Читаем Тридцать три желания полностью

— Полюбуйтесь, — сказал обидчиво осодмиловец, — в трамвай на ходу прыгает, да еще и грубит. А ну, выходи!

Рома сердито вышел из трамвая.

«Эх, — с досадой думал он, — и так на льготный вечерний сеанс опаздываю, а тут еще этот придира лекцию собирается читать. Ну, ничего, я его отбрею».


А осодмиловец спокойно продолжал убеждать Рому.

— Неужели тебе не стыдно, — говорил он,— безобразить? А если бы ты под трамвай попал?

— Тем более, — сказал Рома.

— Как тем более? Да знаешь ли ты, сколько кутерьмы бы тут было? Да и вожатому тюрьма.

— Мало ли что.

Осодмиловец удивленно заморгал глазами.

— Вот бесчувственный. Может, у вожатого семья и дети есть...

— Тем более, — ответил Рома, пожимая плечами.

— Ах, так? — сказал угрожающе осодмиловец и повел Рому в пикет.

Когда они вошли в маленькую комнату пикета, там был только один дежурный. Он сидел за письменным столом и читал какую-то бумагу.

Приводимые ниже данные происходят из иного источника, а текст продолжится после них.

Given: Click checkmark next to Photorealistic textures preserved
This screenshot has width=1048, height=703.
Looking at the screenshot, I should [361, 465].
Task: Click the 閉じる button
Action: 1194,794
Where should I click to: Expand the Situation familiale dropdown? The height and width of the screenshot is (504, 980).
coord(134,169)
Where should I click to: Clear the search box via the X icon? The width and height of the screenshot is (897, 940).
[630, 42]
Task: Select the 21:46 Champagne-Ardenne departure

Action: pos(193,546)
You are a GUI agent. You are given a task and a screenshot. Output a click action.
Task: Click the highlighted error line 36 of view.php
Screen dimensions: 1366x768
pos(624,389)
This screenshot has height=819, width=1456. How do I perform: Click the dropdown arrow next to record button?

— Чуть под трамвай не попал, — сказал сердито осодмиловец, указывая на Рому, — да еще всю дорогу грубил.

— Хорошо, — ответил спокойно дежурный. — Садись, мальчик.

Рома осторожно сел на кончик стула и посмотрел на висевшие против него большие круглые часы.

«Ясно, — подумал он, — на льготный сеанс не попаду, а на следующий денег нехватит».

Осодмиловец ушел. Дежурный продолжал читать, изредка поглядывая на Рому. Рома беспокойно ерзал на стуле.

Наконец дежурный отложил бумаги в сторону, вынул из пачки папиросу и, закуривая, сказал:

— Ну, рассказывай.


Но Рома был зол на всех за то, что опоздал в кино, и решил грубить.

«Вот буду молчать, и все тут», подумал он. И, сердито нахмурив брови, он недовольно передернул плечами.

— Ну, что же ты молчишь! — повторил дежурный. — Рассказывай, я слушаю.

Но Рома продолжал упорно молчать.

— Вот как, — сказал улыбаясь дежурный, — ты даже со мной и разговаривать не хочешь? Придется тогда тебе тут посидеть и подумать. — И дежурный снова принялся за чтение бумаг.

Прошло десять, двадцать минут, а дежурный все продолжал читать. За окном стало совсем темно.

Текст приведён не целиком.